You have an accent, he remarks, (which can be a polite way of saying your French is rubbish...) and suggests that English people often like the rousse, the darker beer more like an English bitter, it's even made with English hops, or maybe malt - giving me a name I forget now but which I'm sure I've heard Rouchswalwe, our resident brewing expert, mention - and persuades me quite easily to take a bottle of this as well as some of the blonde which I tend to prefer in summer. They are unpretentiously bottled and labelled, and are both very good. Tom has not drunk beer for a long time, but is rather taken with the idea, and we share the bottle of rousse this evening. It has a good head and flavour, and does taste a bit like a nice British bitter. I think I'll go there again.

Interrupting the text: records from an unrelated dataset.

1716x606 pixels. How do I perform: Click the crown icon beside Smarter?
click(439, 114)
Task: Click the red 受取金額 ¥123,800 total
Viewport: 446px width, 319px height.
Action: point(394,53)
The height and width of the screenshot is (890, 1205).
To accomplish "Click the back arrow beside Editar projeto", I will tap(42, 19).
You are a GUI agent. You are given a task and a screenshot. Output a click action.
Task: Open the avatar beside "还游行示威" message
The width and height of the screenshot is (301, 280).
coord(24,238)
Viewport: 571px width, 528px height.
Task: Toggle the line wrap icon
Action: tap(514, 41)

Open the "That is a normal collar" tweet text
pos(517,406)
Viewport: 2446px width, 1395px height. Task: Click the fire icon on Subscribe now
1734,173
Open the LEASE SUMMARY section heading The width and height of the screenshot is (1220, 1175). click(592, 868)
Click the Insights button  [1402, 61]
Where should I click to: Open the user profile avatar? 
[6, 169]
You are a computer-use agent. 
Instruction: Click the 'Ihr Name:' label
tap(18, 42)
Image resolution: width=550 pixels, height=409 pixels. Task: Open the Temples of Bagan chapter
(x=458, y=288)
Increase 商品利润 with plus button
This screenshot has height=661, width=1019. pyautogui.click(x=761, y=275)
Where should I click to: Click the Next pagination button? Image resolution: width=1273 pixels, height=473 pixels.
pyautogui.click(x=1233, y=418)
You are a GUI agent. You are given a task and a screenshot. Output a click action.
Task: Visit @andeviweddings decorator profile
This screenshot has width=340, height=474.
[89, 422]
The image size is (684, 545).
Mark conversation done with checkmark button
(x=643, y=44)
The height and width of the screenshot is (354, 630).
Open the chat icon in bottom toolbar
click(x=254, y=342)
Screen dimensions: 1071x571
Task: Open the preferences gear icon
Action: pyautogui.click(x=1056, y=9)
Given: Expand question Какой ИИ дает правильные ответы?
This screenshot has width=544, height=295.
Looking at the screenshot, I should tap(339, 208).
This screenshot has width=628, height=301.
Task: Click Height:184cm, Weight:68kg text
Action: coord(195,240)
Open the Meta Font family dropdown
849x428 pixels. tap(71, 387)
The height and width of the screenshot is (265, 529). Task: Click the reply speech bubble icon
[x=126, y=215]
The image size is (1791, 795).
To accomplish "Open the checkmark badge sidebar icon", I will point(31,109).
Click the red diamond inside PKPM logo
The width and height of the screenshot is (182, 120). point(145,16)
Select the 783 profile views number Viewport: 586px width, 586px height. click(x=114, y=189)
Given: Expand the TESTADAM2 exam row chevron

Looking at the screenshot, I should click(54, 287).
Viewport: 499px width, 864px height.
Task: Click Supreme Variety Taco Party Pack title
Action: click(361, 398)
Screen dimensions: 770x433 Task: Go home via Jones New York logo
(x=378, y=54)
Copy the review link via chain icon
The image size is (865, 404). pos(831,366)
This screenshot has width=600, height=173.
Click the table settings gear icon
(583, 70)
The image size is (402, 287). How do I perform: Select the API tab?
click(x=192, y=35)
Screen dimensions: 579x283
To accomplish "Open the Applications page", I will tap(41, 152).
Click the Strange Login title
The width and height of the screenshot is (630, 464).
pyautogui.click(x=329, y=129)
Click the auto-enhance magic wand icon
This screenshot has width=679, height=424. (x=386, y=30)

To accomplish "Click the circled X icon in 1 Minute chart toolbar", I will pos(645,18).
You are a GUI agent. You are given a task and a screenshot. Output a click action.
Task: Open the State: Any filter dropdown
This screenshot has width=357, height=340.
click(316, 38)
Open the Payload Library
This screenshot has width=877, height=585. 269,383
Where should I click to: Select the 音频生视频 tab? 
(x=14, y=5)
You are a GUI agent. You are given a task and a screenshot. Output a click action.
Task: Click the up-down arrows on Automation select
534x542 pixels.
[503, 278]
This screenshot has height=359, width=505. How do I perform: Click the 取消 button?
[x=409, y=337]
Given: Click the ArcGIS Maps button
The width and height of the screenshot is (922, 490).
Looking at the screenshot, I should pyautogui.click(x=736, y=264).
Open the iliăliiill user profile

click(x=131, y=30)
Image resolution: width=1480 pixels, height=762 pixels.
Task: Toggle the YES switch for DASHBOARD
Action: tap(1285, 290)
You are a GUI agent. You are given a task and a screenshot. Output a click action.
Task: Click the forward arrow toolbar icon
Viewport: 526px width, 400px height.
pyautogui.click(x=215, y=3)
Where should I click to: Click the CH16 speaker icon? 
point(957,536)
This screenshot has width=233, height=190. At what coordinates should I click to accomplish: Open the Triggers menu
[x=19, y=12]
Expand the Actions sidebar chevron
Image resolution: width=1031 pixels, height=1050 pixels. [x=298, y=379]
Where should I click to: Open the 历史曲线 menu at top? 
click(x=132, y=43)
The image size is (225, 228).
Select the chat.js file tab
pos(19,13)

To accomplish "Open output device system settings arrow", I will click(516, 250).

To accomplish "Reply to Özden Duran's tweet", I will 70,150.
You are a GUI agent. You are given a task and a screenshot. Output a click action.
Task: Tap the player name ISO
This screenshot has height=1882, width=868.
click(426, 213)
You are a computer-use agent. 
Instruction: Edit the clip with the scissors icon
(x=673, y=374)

~ Having swallows as next door neighbours - they're nesting in the garage again - you begin to understand something of their language. The calls this afternoon are quite different from their usual exuberance, or the histrionics provoked by cat, magpie or even sparrowhawk. They are quieter and more earnest, as if they prefer not to waste too much energy. I step outside and see a couple of them pursuing a hobby, at one point seeming to make contact with it. This is quite brave as the small falcon is very agile, and could turn and catch one of them. It wheels round and they chase it quite low overy the roof, so I can see its streaked breast and Egyptian-looking face. I never see one of these birds of prey without an intense feeling of wonder and privilege, though I would be sad if it ever caught one of our swallows.
Hoverfly shenanigens. Not something you see every day. Perhaps not something you'd want to, but I do like hoverflies, so I don't mind them making more.